Their risk of gestational diabetes was increased four-fold and they were also three times as likely to have a stillbirth; premature delivery, or a newborn requiring neonatal care as women of normal weight.
Consequently overweight women are more likely to need costly, specialist medical care when pregnant.
"Obesity rates have doubled in the last 30 years. This large-scale study clearly demonstrates that being overweight or obese during pregnancy increases the risk of adverse maternal and neonatal outcomes," said Dr Valerie Holmes from the Centre for Public Health at Queen's University Belfast who co-wrote the report.
The team from Queen's University and the Belfast Health and Social Care Trust monitored more than 30,000 mothers-to-be over an eight-year period.

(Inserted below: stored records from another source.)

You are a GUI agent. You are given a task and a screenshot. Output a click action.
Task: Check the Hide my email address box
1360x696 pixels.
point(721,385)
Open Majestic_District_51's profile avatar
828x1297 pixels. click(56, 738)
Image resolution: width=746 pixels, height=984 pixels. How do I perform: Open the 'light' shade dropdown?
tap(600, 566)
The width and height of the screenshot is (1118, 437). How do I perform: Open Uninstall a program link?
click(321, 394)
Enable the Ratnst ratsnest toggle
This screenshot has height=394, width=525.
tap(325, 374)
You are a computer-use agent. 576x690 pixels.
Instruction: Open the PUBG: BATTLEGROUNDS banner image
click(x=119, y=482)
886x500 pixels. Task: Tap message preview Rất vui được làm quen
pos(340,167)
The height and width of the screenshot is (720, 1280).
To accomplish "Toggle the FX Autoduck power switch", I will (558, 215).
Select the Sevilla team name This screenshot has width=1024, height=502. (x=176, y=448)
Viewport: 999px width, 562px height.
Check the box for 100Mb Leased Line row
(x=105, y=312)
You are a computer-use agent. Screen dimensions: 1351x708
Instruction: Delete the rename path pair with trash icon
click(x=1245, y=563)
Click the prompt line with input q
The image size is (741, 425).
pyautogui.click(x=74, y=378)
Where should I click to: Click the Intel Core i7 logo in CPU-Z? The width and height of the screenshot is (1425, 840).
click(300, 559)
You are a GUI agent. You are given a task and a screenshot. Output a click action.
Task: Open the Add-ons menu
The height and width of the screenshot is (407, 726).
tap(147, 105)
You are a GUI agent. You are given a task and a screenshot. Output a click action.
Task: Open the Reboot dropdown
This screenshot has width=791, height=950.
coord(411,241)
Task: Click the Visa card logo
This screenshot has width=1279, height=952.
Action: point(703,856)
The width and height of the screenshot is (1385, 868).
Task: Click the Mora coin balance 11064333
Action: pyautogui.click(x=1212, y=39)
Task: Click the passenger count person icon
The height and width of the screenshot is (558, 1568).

For the first time women were categorised according to the World Health Organisation (WHO) body mass index (BMI) classifications - underweight (BMI less than 18.5); normal weight (BMI 18.5-24.9); overweight (BMI 25-39); plus three obese sub-categories - class I (BMI 30-34.9), class II (BMI 35-39.9) and class III (BMI greater than 40).
"By having obesity in sub-classifications, we were able to highlight the relationship between increasing BMI and the increasing risk of adverse outcomes, with women most at risk in obese class III requiring specialist medical care during pregnancy," added Dr Holmes.
Of the 30,298 pregnancies assessed between 2004 and 2011, an estimated 2.8% of women were underweight, 52.% were normal weight and 28% were overweight. A further 11% were obese class I, 3.9% obese class II and 1.9% obese class III.
In overweight and obese women there was also an increased likelihood of postnatal problems, such as unsuccessful breastfeeding.
Conversely, underweight women risked developing anaemia and were more likely to have a low birth weight baby.
Dr Dale Spence from the School of Nursing and Midwifery at Queen's University Belfast said new guidelines were needed to manage the care for overweight women.
"We found that the majority of overweight women fall into the overweight or obese class I categories and while they are still at an increased risk of gestational diabetes and hypertensive disorders in pregnancy, they may not be offered the same level of specialist care under current guidelines," he said.